Based on our Maximum Likelihood Estimation analysis:

In [None]:
print("="*60)
print("BATTERY REPLACEMENT DECISION ANALYSIS - SUMMARY")
print("="*60)
print(f"Data: {len(battery_data)} battery failure times")
print(f"Model: Exponential distribution")
print(f"Estimated failure rate ($\lambda$): {lambda_mle:.4f} failures/month")
print(f"Estimated mean battery life: {1/lambda_mle:.2f} months")
print(f"95% CI for mean life: [{1/lambda_ci_upper:.2f}, {1/lambda_ci_lower:.2f}] months")
print()
print("BUSINESS RECOMMENDATION:")
print(f"For {num_devices} devices over {time_horizon} months:")
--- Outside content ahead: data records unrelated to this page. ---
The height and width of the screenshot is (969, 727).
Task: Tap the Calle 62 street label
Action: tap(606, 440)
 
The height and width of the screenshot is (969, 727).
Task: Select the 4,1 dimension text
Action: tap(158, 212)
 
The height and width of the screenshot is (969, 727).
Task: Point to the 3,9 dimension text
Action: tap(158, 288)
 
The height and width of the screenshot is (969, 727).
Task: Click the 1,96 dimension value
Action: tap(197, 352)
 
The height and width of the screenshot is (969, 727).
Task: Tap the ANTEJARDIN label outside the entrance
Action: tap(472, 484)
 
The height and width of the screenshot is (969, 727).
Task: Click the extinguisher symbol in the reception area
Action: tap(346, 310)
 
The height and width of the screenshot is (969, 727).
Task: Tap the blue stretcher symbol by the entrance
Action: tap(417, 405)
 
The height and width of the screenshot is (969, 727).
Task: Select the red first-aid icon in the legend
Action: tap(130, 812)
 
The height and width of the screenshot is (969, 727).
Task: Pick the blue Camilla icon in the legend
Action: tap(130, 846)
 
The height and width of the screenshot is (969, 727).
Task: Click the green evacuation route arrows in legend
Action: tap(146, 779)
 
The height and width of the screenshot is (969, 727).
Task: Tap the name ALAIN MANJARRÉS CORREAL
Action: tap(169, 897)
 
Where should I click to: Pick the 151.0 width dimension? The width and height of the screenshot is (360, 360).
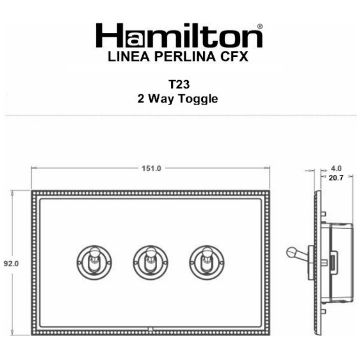tap(151, 168)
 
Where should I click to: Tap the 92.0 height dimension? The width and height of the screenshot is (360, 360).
tap(10, 263)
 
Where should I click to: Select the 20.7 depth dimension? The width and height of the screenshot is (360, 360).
tap(337, 178)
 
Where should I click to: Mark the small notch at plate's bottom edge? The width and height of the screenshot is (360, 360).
tap(150, 329)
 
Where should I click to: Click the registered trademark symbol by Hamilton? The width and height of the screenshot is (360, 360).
tap(260, 27)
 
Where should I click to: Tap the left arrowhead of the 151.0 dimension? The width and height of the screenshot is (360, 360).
tap(33, 168)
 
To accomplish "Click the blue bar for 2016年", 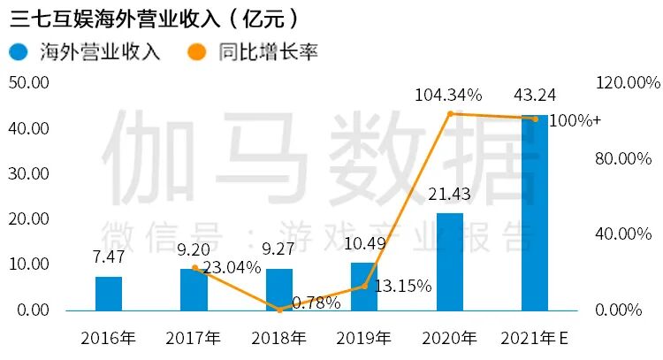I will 109,294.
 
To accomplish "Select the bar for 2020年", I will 450,262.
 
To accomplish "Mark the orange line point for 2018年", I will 279,310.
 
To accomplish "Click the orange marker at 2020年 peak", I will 450,113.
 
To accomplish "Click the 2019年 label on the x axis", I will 364,338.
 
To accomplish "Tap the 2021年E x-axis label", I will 534,338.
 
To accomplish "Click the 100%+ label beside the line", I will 575,120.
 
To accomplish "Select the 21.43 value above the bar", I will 450,194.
# Final recommendation based on best estimate
prob_fail_best = 1 - np.exp(-lambda_mle * time_horizon)
total_failures_best = num_devices * prob_fail_best
cost_a_best = total_failures_best * cost_individual
bulk_sets_best = np.ceil(total_failures_best / num_devices)
cost_b_best = bulk_sets_best * num_devices * cost_bulk

if cost_b_best < cost_a_best:
    print(f"✓ Choose OPTION B (Bulk Purchase)")
    print(f"  Expected cost: ${cost_b_best:.2f}")
    print(f"  Savings: ${cost_a_best - cost_b_best:.2f}")
else:
    print(f"✓ Choose OPTION A (Buy as Needed)")
    print(f"  Expected cost: ${cost_a_best:.2f}")
    print(f"  Savings: ${cost_b_best - cost_a_best:.2f}")

print()
print("KEY INSIGHTS:")
print("• Exponential distribution provides good fit for failure time data")
print("• MLE gives us principled parameter estimation")
print("• Bootstrap provides uncertainty quantification")
print("• Decision is robust across reasonable parameter uncertainty")
print("="*60)

## Next Steps

In practice, you might want to:
1. Collect more data to reduce uncertainty
2. Consider other distributions (Weibull, Gamma) for comparison
3. Account for bulk purchase storage costs
4. Model seasonal variations in failure rates
5. Incorporate supplier reliability and lead times

This analysis demonstrates how statistical modeling and MLE can inform real business decisions with quantified uncertainty.